Sementes Liricas - Abilio Pacheco

sementes líricas 

... porque a poesia é uma mensagem para o futuro


por Abilio Pacheco *

 

 

Eu guardava a ideia para uma coleção como esta desde a década de 90, quando eu tinha os endereços de mais de 300 poetas, trovadores e escritores em pedaços de cartolina ordenados numa caixa de sapatos e acreditava que seria possível publicar autores sem a necessidade de se gastar valores absurdos nem com a obrigatoriedade de se fazer sempre impressões em milheiros. Duas décadas depois, mais exatamente em 2013 e 2014, ainda ensaiei colocar a ideia em prática mas não prosperou. Apesar disso, foi nesse período que decidi chamar de sementes poéticas a ideia que ainda teria que esperar mais um pouco, mais dois anos.
Eu fazia um curso do doutorado sobre poesia tardia na UNICAMP. Nas aulas, ouvi o professor Pedro Serra (Universidade de Salamanca) dizer que a poesia era uma mensagem numa garrafa, atirada ao mar, a um incógnito destinatário. Uma utopia prospectiva. Foram estudados dez poetas contemporâneos (portugueses e espanhóis) e a poesia de cada um trazia a certeza de que poema é uma mensagem para o futuro. Numa dessas aulas, enquanto a fala do professor se misturava na minha cabeça com a fala de um professor personagem de um filme, foi que me veio de estalo o nome que eu buscava.
No filme, o protagogista era um adolescente que havia descoberto um acelerador de moléculas, que aplicou em si mesmo para amadurecer ou envelhecer e passara a ser professor da escola onde estudava. Na cena que me veio à mente, ele pegava uma semente e pergunta para a turma ‘o que eles viam’. Enquanto os alunos respondiam “uma semente”, ele respondia: “eu vejo possibilidades”.
Era isso! Um poema é um pequeno repositório de algo porvir, é uma mensagem para o futuro (como o papel na garrafa jogada ao mar), é um leque de possibilidades inimagináveis ainda que nos falte um acelerador de partículas... é uma semente.
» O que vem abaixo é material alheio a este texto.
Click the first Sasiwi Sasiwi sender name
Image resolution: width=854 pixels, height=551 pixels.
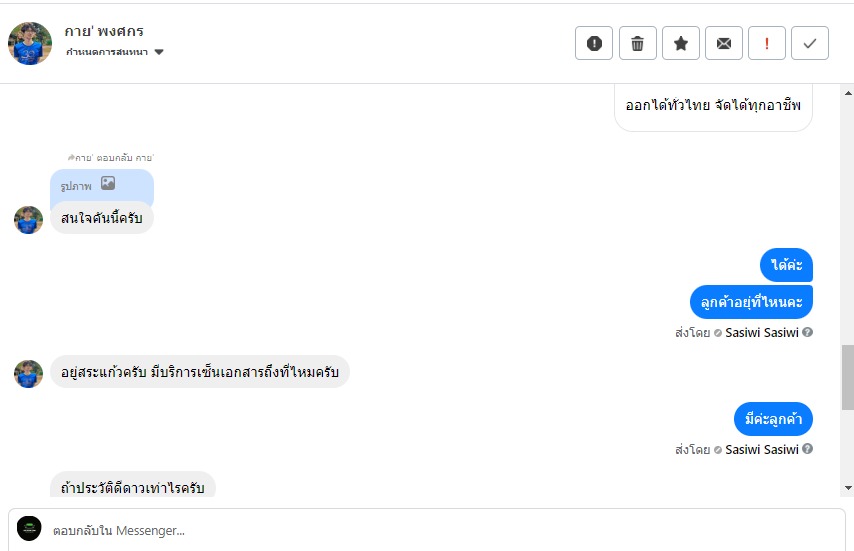[761, 332]
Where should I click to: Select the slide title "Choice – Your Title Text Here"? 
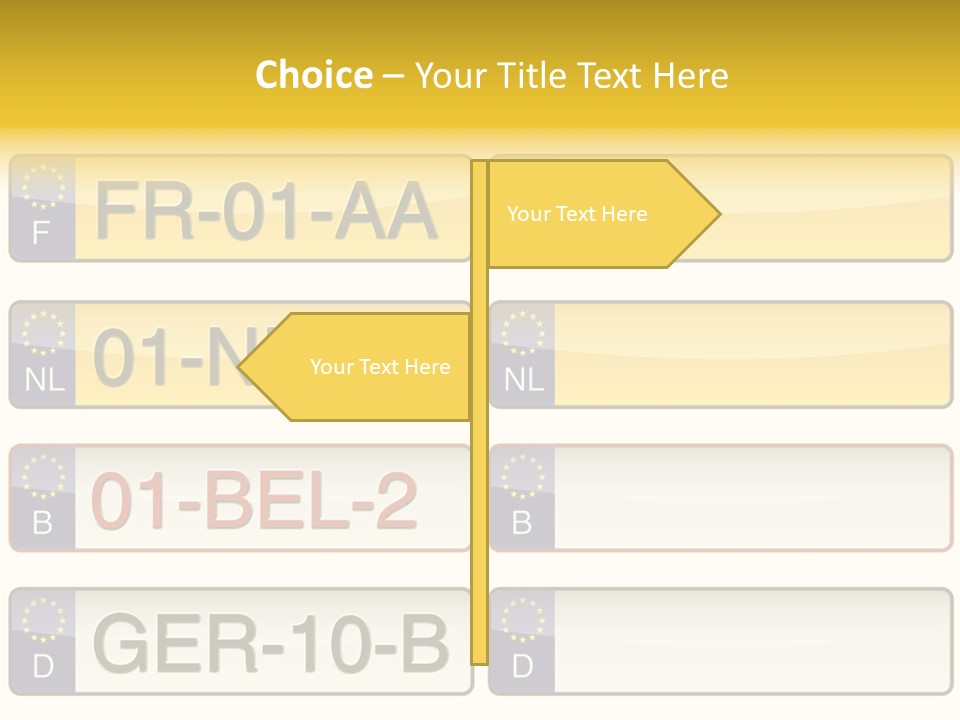491,75
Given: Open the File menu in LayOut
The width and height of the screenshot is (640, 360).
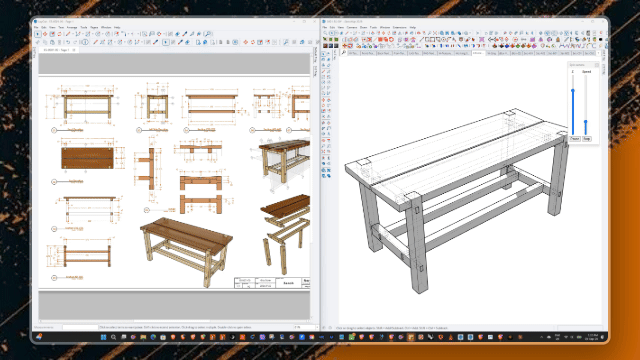Looking at the screenshot, I should click(x=36, y=27).
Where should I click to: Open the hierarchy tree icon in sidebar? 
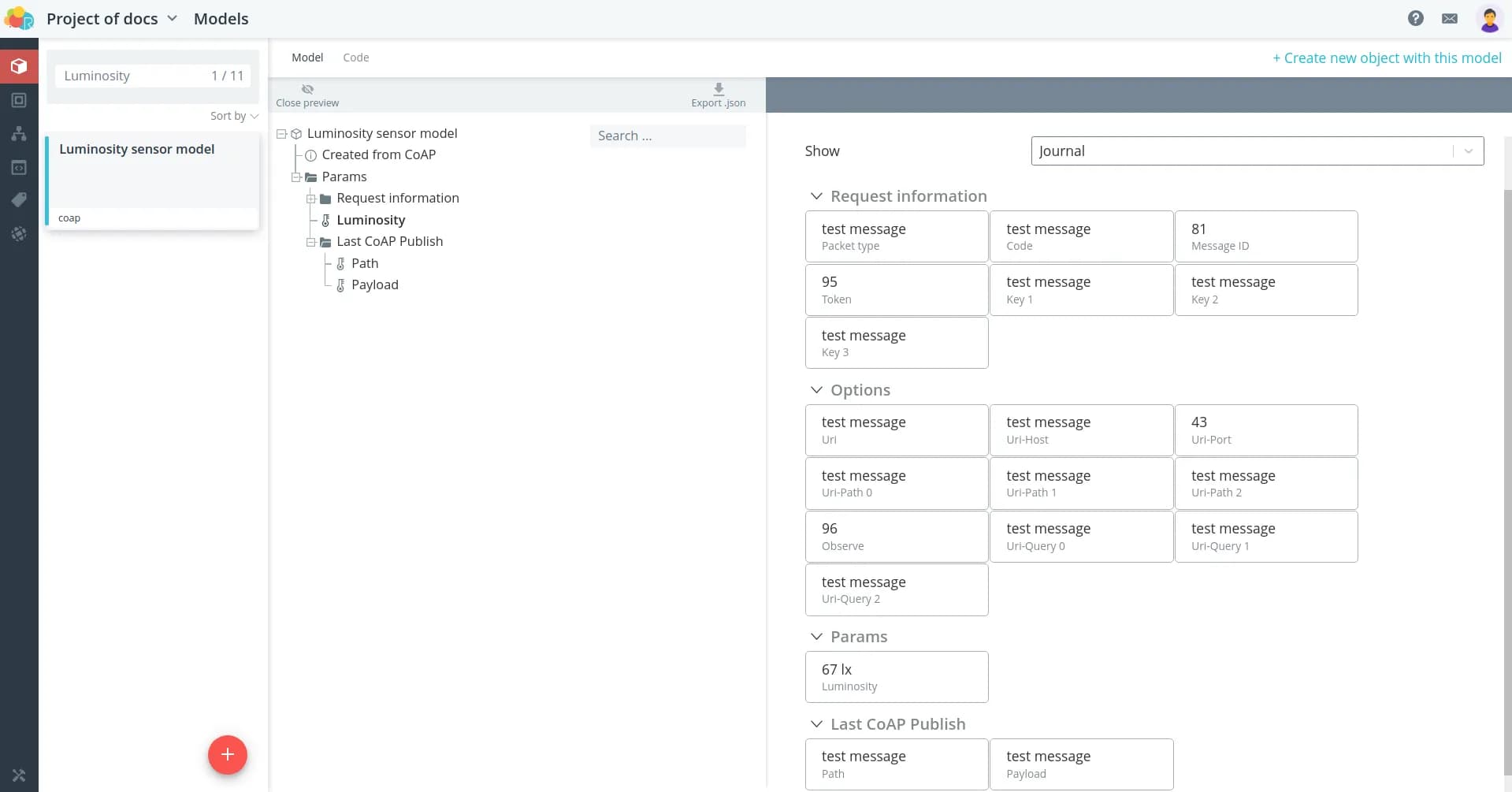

É uma potência, uma força latente seja no plano pessoal (poetas que se indiciam promissores), seja no plano universal (poetas experimentados que buscam novas possibilidades), seja um desejo de achar um caminho (num primeiro livro de poemas), seja o desejo de reconhecimento (mesmo numa publicação fora do grande circuito comercial), seja o desejo de contribuir com a plantação ou semeadura (“a ideia é inovadora e quero dizer que eu apoio”), seja alguma outra possibilidade que não me ocorra agora.
De todo modo, tenho a certeza que cada um dos 197 poetas que enviaram poemas comungam de uma mesma ideia: é possível tornar a poesia através do livro impresso em papel acessível aos leitores próximos e distantes em volumes pequenos, bonitos, singelos e leves como um sachê de sementes cujo fruto tanto pode demorar a grelar, como pode não vingar, mas que será entregue à terra, à água, ao sol e ao tempo...
Este volume faz parte do primeiro plantio de 30 sachês!


* Professor, escritor, idealizador de projetos literários quixotescos. Doutorando em Literatura UNICAMP-Fu-Berlin-DAAD.